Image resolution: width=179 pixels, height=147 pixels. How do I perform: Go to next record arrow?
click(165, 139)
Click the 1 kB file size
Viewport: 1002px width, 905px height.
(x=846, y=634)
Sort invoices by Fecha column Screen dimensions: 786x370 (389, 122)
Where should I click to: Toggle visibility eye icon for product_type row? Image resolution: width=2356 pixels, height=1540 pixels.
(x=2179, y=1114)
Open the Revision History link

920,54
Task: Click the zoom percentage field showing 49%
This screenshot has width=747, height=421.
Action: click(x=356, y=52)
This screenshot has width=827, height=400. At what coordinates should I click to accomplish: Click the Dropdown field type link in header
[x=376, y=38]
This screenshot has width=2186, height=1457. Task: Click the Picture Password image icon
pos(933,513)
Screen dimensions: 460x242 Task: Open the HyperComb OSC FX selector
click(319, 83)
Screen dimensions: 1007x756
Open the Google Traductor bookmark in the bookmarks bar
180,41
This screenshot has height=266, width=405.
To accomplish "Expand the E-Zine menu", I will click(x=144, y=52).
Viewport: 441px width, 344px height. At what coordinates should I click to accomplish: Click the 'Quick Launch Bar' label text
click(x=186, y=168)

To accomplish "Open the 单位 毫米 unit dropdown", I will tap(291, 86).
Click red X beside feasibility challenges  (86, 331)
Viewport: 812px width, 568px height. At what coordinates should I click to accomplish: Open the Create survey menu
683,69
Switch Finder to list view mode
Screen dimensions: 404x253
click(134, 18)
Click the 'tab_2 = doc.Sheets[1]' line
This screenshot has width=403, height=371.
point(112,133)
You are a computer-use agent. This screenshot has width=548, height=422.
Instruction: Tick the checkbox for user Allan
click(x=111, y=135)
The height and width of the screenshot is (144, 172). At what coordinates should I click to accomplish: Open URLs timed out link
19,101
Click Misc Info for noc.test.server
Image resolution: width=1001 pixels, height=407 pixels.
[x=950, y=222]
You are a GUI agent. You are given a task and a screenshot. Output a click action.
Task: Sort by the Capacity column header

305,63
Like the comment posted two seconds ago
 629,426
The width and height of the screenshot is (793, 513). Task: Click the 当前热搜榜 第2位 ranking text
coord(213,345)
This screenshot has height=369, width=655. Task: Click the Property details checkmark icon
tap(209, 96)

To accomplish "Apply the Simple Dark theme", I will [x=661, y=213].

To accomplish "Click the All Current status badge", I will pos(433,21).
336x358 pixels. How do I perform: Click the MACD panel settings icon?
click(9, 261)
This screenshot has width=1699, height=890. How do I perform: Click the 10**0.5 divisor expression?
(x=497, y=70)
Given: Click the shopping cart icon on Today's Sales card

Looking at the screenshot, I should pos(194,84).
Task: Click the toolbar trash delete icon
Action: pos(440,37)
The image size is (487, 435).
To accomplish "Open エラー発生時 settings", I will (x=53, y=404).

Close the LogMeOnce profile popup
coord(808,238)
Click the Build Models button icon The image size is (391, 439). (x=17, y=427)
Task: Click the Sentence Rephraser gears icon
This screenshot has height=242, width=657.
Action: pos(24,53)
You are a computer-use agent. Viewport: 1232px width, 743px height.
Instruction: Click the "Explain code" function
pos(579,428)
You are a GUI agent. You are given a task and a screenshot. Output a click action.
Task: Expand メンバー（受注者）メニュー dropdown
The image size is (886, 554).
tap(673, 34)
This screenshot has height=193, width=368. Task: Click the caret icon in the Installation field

•••••

Display every line of the listing above that contains the string "This".

This screenshot has width=747, height=421.
This screenshot has width=827, height=400. At what coordinates should I click to accomplish: Click the Dropdown field type link in header
This screenshot has width=2186, height=1457. Task: Click the Picture Password image icon
This screenshot has height=266, width=405.
This screenshot has width=403, height=371.
You are a computer-use agent. This screenshot has width=548, height=422.
This screenshot has height=369, width=655. Task: Click the Property details checkmark icon
This screenshot has width=1699, height=890. How do I perform: Click the 10**0.5 divisor expression?
This screenshot has height=242, width=657.
This screenshot has height=193, width=368. Task: Click the caret icon in the Installation field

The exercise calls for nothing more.